Confidences sur l’oreiller

La place Mariacki, à Cracovie, s'est couverte de plumes pendant une bataille d'oreillers géante.

Il n’y a pas de hasards. Ou peut-être que si. Peut-être y a-t-il de ces coïncidences tellement grandes qu’on n’arrive pas à croire qu’elles peuvent être fortuites. Et pourtant! Pourtant, plus on parcourt le globe, plus on découvre à quel point ce monde est petit. Plus on parcourt le globe, plus on devient adepte de la théorie du battement de l’aile d’un papillon.


Les batailles d'oreillers ont aussi la cote à Hong Kong, où les participants avaient même revêtu leur pyjama.

La théorie du papillon, c’est celle que le battement des ailes d’un papillon à un bout de la planète peut provoquer un tsunami à des milliers de kilomètres de là.Il y a ces hasards qu’on personnalise. À mon premier voyage de l’autre côté de l’Atlantique, j’avais rencontré un Bulgare dans l’ascenseur d’une auberge de Paris. J’avais aussi croisé un Américain dans une auberge de Venise. Quelques jours plus tard, à moins d’une heure d’intervalle, sur la place Saint-Pierre à Rome, je suis tombé nez à nez avec ces deux voyageurs.

La même histoire, encore plus incroyable, m'a fait emprunter le même train qu'un couple français à Xi'an, en Chine. Le temps d'un bonjour. J'ai aperçu le duo par pur hasard dans les rues du village de Pingyao près de 24 heures plus tard. Puis, une autre journée avait passé quand, dans les dédales de tout Pékin, nous nous trouvions dans la même ruelle à la même heure. Impossible? Et que diriez-vous si ces mêmes amoureux, toujours sans préméditation aucune, se trouvaient au comptoir de mon auberge, le lendemain matin, pour réserver une chambre?

À force, on se dit qu'il y avait sûrement plus qu'une coïncidence.

Les hasards, ils sont porteurs de sourires ou de tracas quand ils se présentent sous la forme d'événements. Aboutir à Melbourne la fin de semaine du Grand Prix de Formule-1, sans avoir réservé de chambre d'hôtel, est un malheureux hasard qui nous souffle dans le dos pour qu'on prenne la poudre d'escampette.

Se montrer le bout du nez à Istanbul pendant les manifestations anti-Erdogan pouvait aussi bouleverser l'itinéraire.

Mais il y a cette fois, à Cracovie, où l'énergie dépensée pendant une longue journée à marcher m'est revenue d'un seul coup.

J'étais parti en randonnée tôt en matinée pour explorer le quartier juif. J'avais traversé toute la vieille ville, la Vistule aussi, pour gagner le quartier de Podgorze. Moins touristique que le château de Wavel ou le monument aux victimes de l'Holocauste, le mont Krak valait le détour.

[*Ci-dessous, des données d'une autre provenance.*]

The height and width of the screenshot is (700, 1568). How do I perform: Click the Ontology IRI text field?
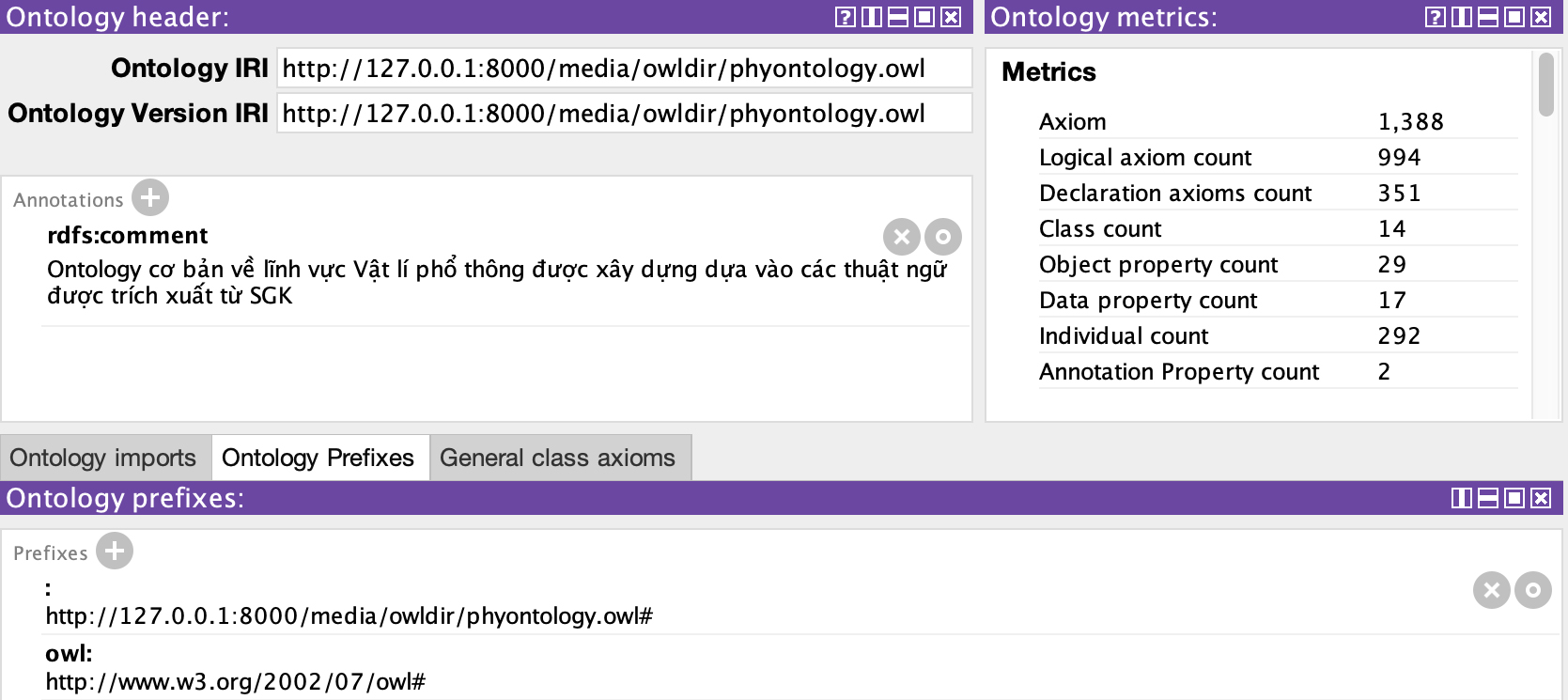624,69
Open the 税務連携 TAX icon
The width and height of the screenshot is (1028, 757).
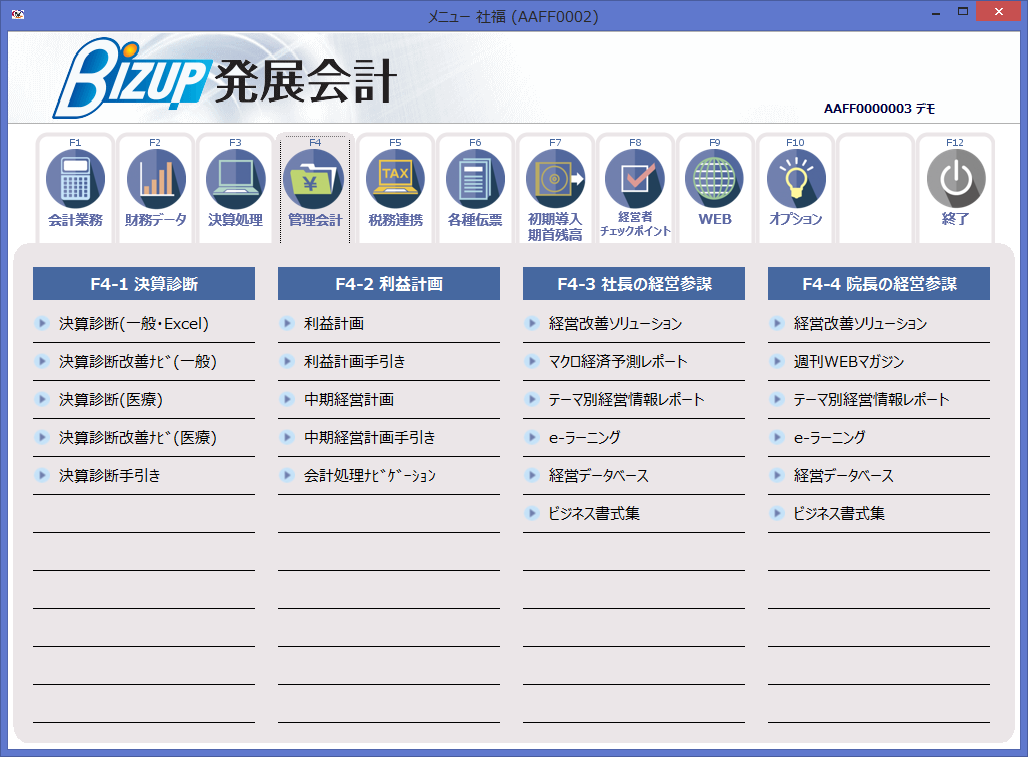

Monticule plus qu'autre chose, il offre une vue imprenable sur le vieux secteur, le plus récent aussi, et la carrière du Liban, tout à côté, où meurent à l'abandon les décors du film La Liste de Schindler.

Les pieds en feu, je suis rentré lentement en me forçant à passer par la place Mariacki, place centrale comme toutes les grandes villes en ont une. Là, c'était la commotion. Le bruit! Une foule d'individus déambulaient oreiller dans les bras. En moins de deux, ils se sont mis à se taper dessus. Tous. Une immense bataille d'oreillers impromptue au milieu de laquelle j'avais atterri par hasard.

Les mains vides, je me suis tenu à l'écart pour voir les plumes voler. J'ai souri comme un gamin, oublié mes pieds qui me faisaient souffrir. J'ai vu la place Mariacki se couvrir de blanc, de bonne humeur, de franche camaraderie. Le temps s'était suspendu, comme si tout le monde se donnait le droit de retomber en enfance.

Je suis rentré plusieurs minutes plus tard, ai saisi les mots-clés pour une recherche Google et j'ai appris l'existence de la journée mondiale de la bataille d'oreillers...

Quelques années plus tard, affichant la même moue après une journée tout aussi longue, j'ai su ce qui se préparait quand des adultes en pyjama me doublaient dans les rues de Hong Kong, oreiller à la main.

Je les ai suivis, les ai vus se rassembler, et ai assisté à une seconde bataille en terre étrangère. Là, on trouvait beaucoup de costumes de Pikachu et de tenues à l'effigie de personnages de dessins animés.

Je suis rentré. À Google, j'ai demandé si la journée mondiale de la bataille d'oreillers se tenait également dans mon coin de pays.